◆ Extrait fourni:
*-*-*

La réponse va de soi. Tout d'abord, les politiques monétaires non conventionnelles n'étaient pas propres à l'Amérique. Toutes les puissances monétaires en ont usé parce que le système monétaire international est croisé. Une puissance monétaire ne peut créer seule les QE, sinon à faire déprécier sa monnaie et apprécier les autres grandes monnaies, ce qui impactent négativement le commerce extérieure de ces dernières. Donc les QE se généralisent entre les puissances monétaires et se croisent pour un optimum qu'elles se consentent mutuellement dans le but d'éviter des déséquilibres dans les changes dans le monde. Quant aux banques, elles ne pouvaient utiliser ce cash puisque un cash du même montant leur a été déjà versé par les pays du reste du monde pour l'achat d'une partie des bons de Trésor qu'elles détenaient. Achats qui ont permis aux pays étrangers de placer leurs excédents commerciaux dans les banques occidentales. Les Banques centrales américaine et européennes... qui ont racheté les passifs de leurs banques commerciales, et donc les dettes que celles-ci, avaient, envers les pays du reste du monde, imposé à leurs banques commerciales respectives à détenir ce cash dans leur compte auprès d'elles en vue de rembourser, ultérieurement, les fonds qu'ils avaient reçus des pays étrangers en échange des bons de Trésor.

*-*-*

◆ Données:
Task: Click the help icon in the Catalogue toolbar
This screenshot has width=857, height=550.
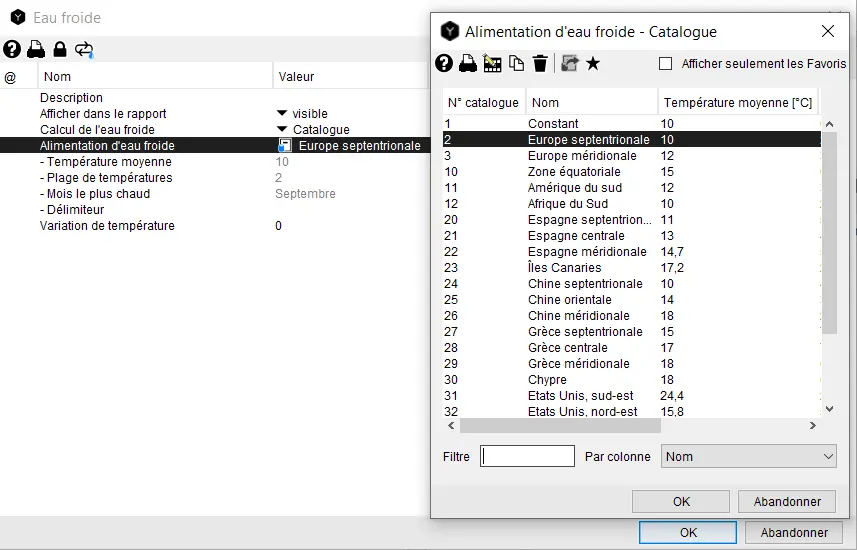Action: [444, 64]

*-*-*

◆ Consigne: En vous fondant sur l'extrait consacré aux politiques monétaires non conventionnelles, expliquez en une à trois phrases pourquoi une puissance monétaire ne peut pas créer seule des QE. Appuyez-vous uniquement sur l'extrait pour répondre.

◆ Réponse au problème: Si elle le faisait seule, sa monnaie se déprécierait et les autres grandes monnaies s'apprécieraient, ce qui pèserait sur le commerce extérieur des pays concernés. Comme le système monétaire international est croisé, les puissances monétaires généralisent donc les QE entre elles pour éviter des déséquilibres de change dans le monde.